Evaluation of renal and hepatic function is necessary since many antirheumatic agents cause renal or hepatic toxicity and may be contraindicated if these organs are impaired (1). So these parameters were measured regularly during the clinical trial.

The current study reveals that GA can significantly decrease liver enzymes apart from ALP (Figure 1). These findings are consistent with previous animals and human studies, and earlier animal experiments had documented the favorable effect of GA on liver enzymes (27, 28). Furthermore, GA has decreased ALT level among healthy subjects and sickle patients (29, 30). Nowadays, there is strong evidence confirming the significant role of the liver in the modulation of immune response in autoimmune and chronic inflammatory disorders (6). GA showed no effect on ALP, which is consistent with earlier research (30). Elevated ALP is hepatic in origin among at least one-third of patients (6), while ALT is a well-recognized biomarker for drug-induced hepatotoxicity (31). These findings confirm the hepatoprotective effect of GA consumption, which increases albumin levels with no significant increase in globulin or total protein as seen in Figure 2. These results contradict a previous study when GA did not alter the albumin level among sickle cell patients (30). The elevation of albumin levels could be secondary to the anti-inflammatory effect of GA (22), which may decrease the catabolic state among RA patients. The latter was proposed as a cause of hypoalbuminemia among RA patients (7). With respect to other liver function parameters, GA did not alter total protein and globulin levels, which is consistent with the previous study (30).

RA has a destructive effect on kidney functions, chronic kidney disease is a common presentation among RA patients (32, 33). The inflammation proposed as a risk factor for CKD among rheumatoid patients (32, 33).

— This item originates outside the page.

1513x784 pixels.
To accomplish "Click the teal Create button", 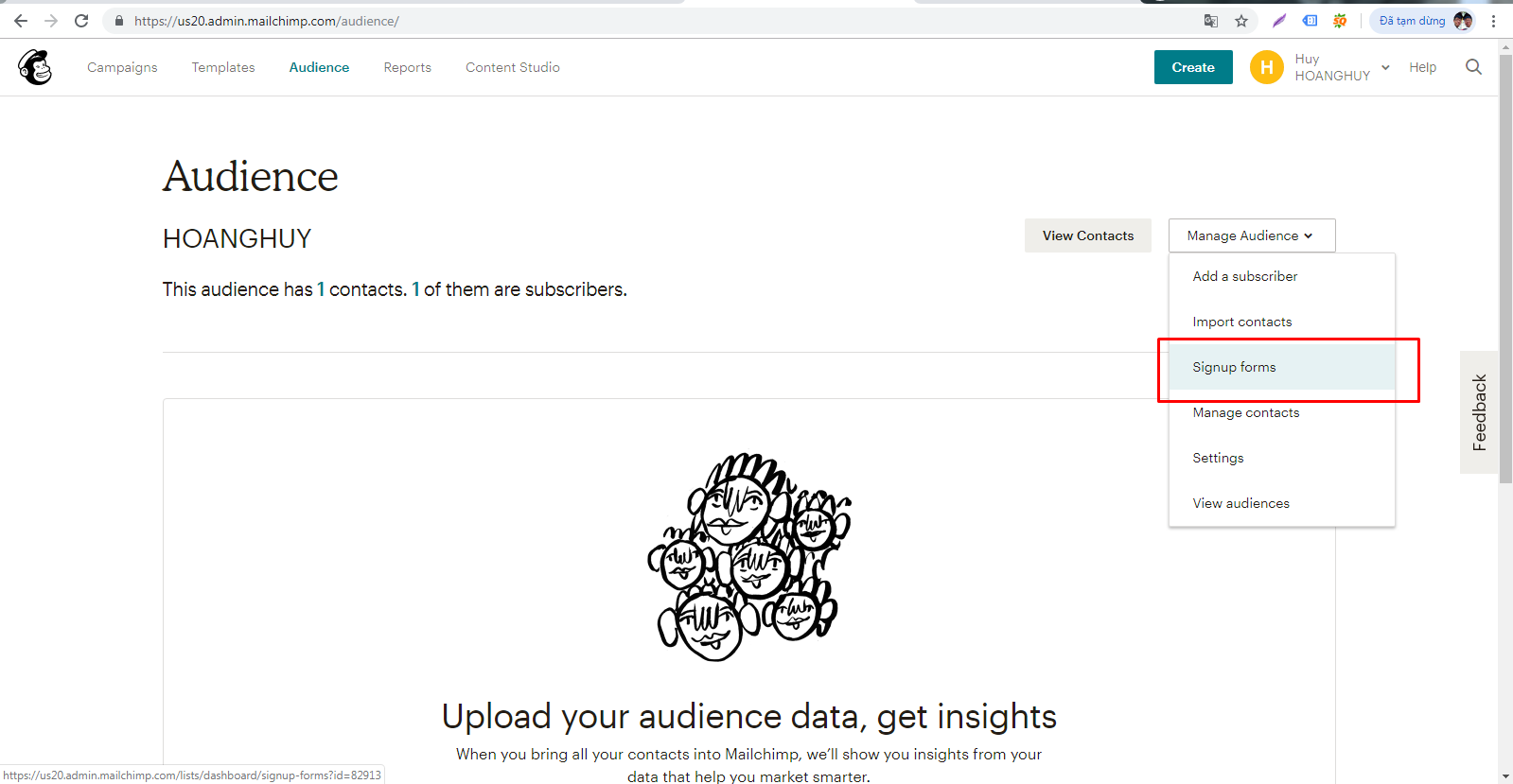I will click(1192, 67).
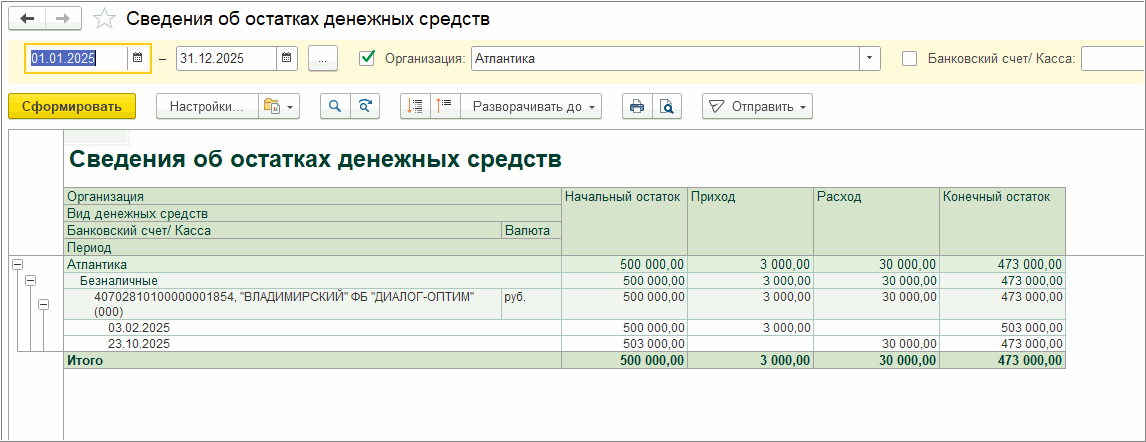The height and width of the screenshot is (442, 1146).
Task: Enable the Банковский счет/ Касса checkbox
Action: point(909,58)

The beneficial effect of GA on renal functions is one of the early and documented studies among both humans and rats (34). GA in the current study has significantly reduced urea levels with no impact on creatinine levels (see Figure 3). These findings are comparable to the GA effect among sickle cell patients (30). GA increased nitrogen excretion in stool reducing serum urea levels (34, 35); probably this is what reduced the urea levels in our study, in addition to the reduction in inflammatory status due to regular GA consumption (22). The creatinine clearance was found to be low among RA patients compared with healthy subjects because of muscle atrophy and lower creatinine production (11). Moreover, most of our patients' creatinine levels were within normal limits, as shown in Table 1, which might explain why GA did not have an effect on creatinine in the current research (Figure 3). GA improved renal profiles among chronic renal failure patients and corrected renal dysfunction secondary to induced nephrotoxicity (3638). Besides, GA acts as an anti-inflammatory and antioxidant among end-stage renal patients (21). As for serum electrolytes, GA significantly reduced sodium levels with no significant effect on potassium (see Figure 4). The reduction in sodium may protect against the development of hypertension, since RA patients are at risk of developing hypertension, which is underdiagnosed (39) and associated with asymptomatic organ damage (40). An experimental study revealed that GA intake increased sodium excretion in urine without affecting serum level (41). Previous clinical trials showed GA did not affect electrolyte levels (29, 30). An earlier study showed that the rheumatoid patients had lower salivary potassium levels compared with healthy subjects (42).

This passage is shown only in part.